Most men enter therapy only after a major critical event in their life such as divorce, job loss, or health scare.  Locker room talk often ridicules the Saturday Night Live version of talk therapy.  Many (not all)  "guys" bond over the shared complaint about the need of the women in their lives to "process feelings".  Many cultures have socialized their men to not express a variety of feelings at the risk of appearing weak or soft - not "masculine".    
Ironically,  the architecture of the therapeutic encounter is a strikingly feminine design.  Indeed, a large percentage of psychotherapists are women.  Yet sociobiology reminds us that the social organization of our ancient tribes had women sitting in a circle facing each other around the camp fire preparing food and protecting the children.  The men were walking the grasslands shoulder to shoulder hunting for food and alert to threats, in front and behind.  One of those threats would be perceived when men faced off and stood chest to chest.   Constant movement frequently meant survival.
 


And yet even Tony Soprano found a purpose for therapy.  Our strengths can be our weakness.  Times have been a changing: two income families and greater expectations of men's roles than ever before.  Very few role models exist of this new paradigm.  56% of working men "share parental work".  Research studies indicate that men are more stressed than women about feeling adequate in fulfilling their growing responsibilities and changing roles.
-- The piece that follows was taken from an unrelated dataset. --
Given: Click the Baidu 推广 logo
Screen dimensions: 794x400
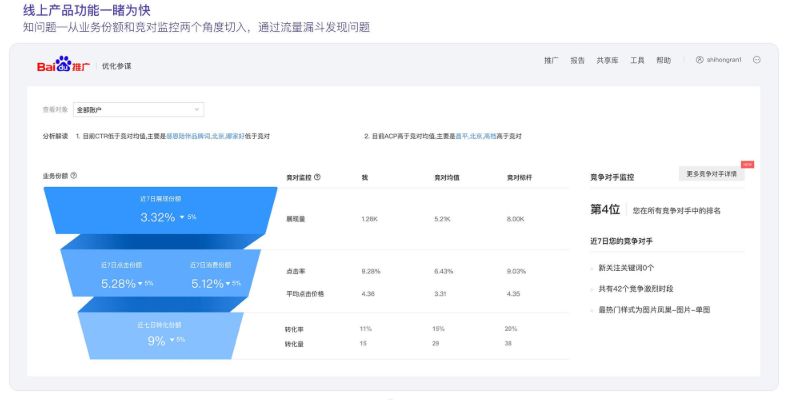Looking at the screenshot, I should pos(64,66).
"It is the primary task of every society to teach men how to father."  MARGET MEADE

Latest research reveals that we have totally underestimated the impact and importance of fathering on infant development.  For example, father's vocabulary is a stronger predictor than mother's on the language competence at 36 months; fathers are equally likely as moms to correctly id emotional milestone ages when children can feel sadness or fear; more likely than moms to correctly id when children begin to sense parental anger; equally likely to correctly id appropriate age for toilet training; slightly more likely than moms to correctly id pre-K significance of "sharing, playing with others' and  "likes to learn readiness".  Fathers need respect, from each other and from their partners, for their competencies and unique contributions.
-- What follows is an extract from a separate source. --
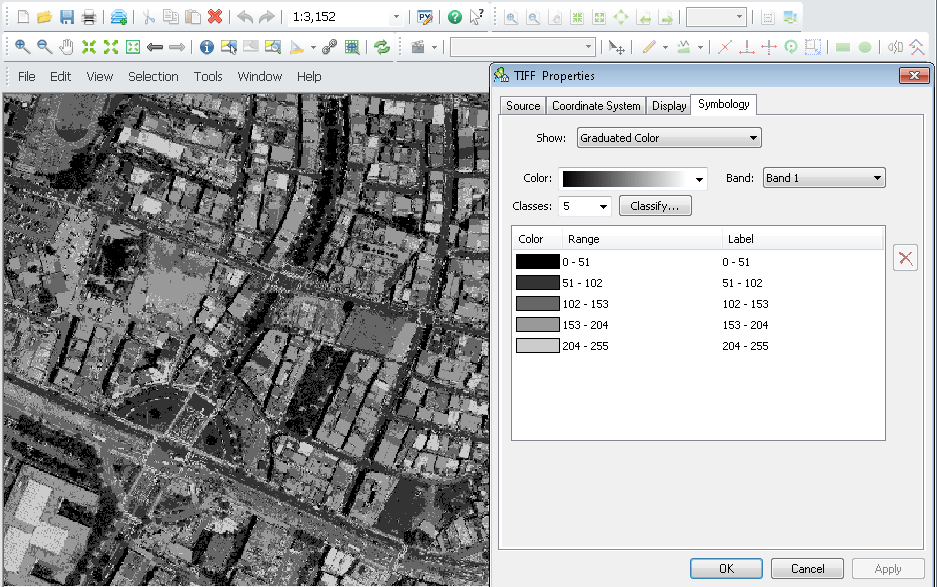The height and width of the screenshot is (587, 937).
Task: Activate the Pan tool
Action: click(67, 46)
The point is not that a female or male therapist is better than the other.  Both can be great.  What is important is the therapist's understanding of how powerful sociobiological and socialization forces have influenced and impacted the masculine psyche - and thus adapted, as I have, the therapy encounter to better serve male clients.   If many men were not permitted to have all their feelings then it's understandable that they struggle sometimes with identifying and describing their emotions.  How do we speak a foreign language if we weren't given the textbook and men can experience a sense of incompetency when asked to do so.
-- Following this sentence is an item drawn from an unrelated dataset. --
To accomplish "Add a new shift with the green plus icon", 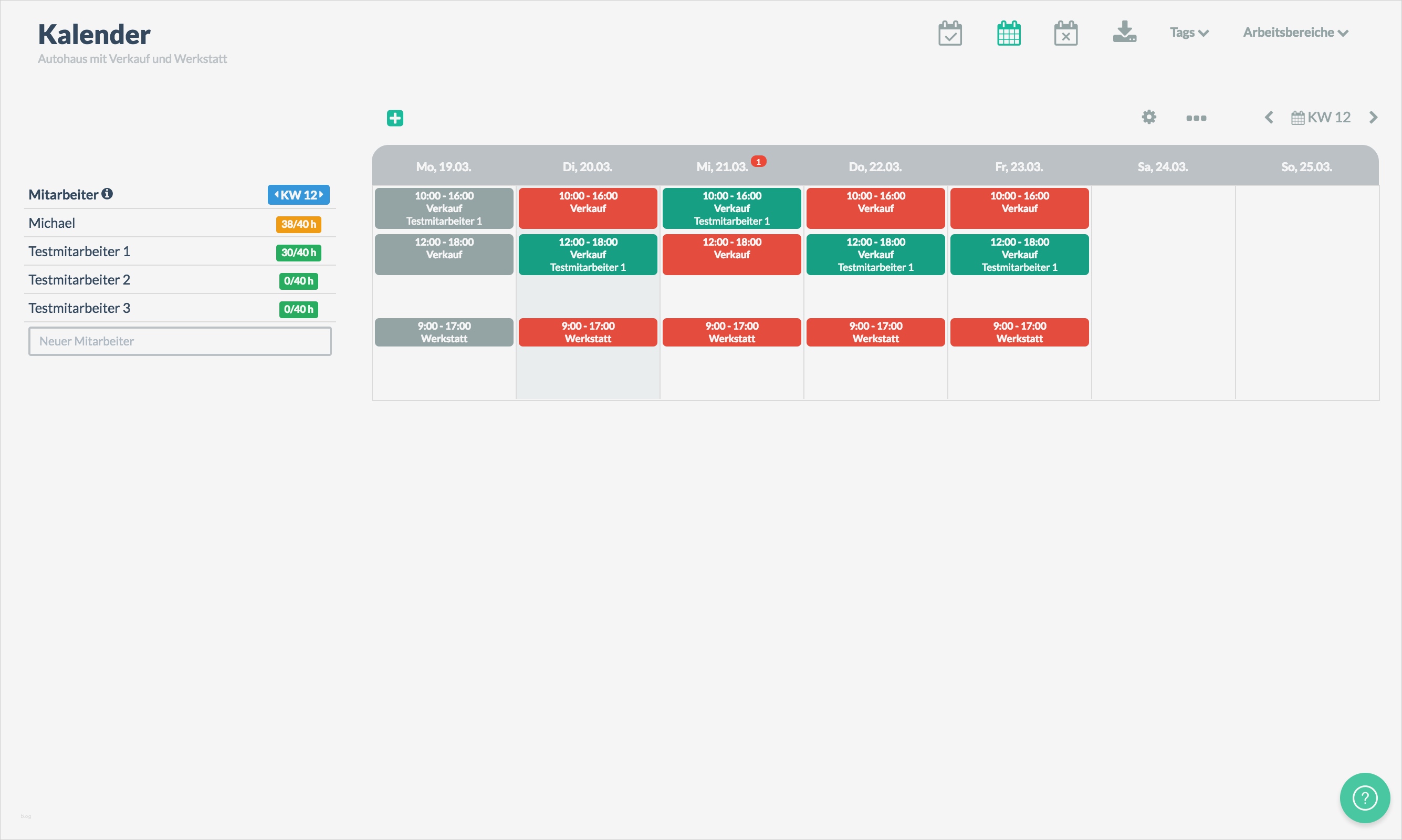I will click(395, 118).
Choosing "SKILLFUL" action is a goal of therapy that men can embrace.  I help men engage in therapeutic practices that enable them to awaken embodied intelligence that can enliven the gestures, expressions, conversations and experiences that make up who they are.  Men need to know that they can transform this knowledge and vision into a muscular commitment to action.  Emphasis is on developing core strength in the physical, emotional, mental and moral domains so that they can extend themselves into the world with pragmatic wisdom, skillful action and grounded compassion.  

Men have long had an interest to develop and fine tune their abilities to read the world and identify opportunities; create new narratives and competencies for embodying what they have to offer; access wisdom and intuition; develop courage and self-mastery; declare breakdowns that create opportunity; embody shifting states of awareness and develop deeper levels of presence and listening.  Men find therapy to be productive when it helps them increase their capacity to resolve conflict, distinguish between being right and being effective and keep their composure for strategic action in high-stress situations and emotionally charged environments.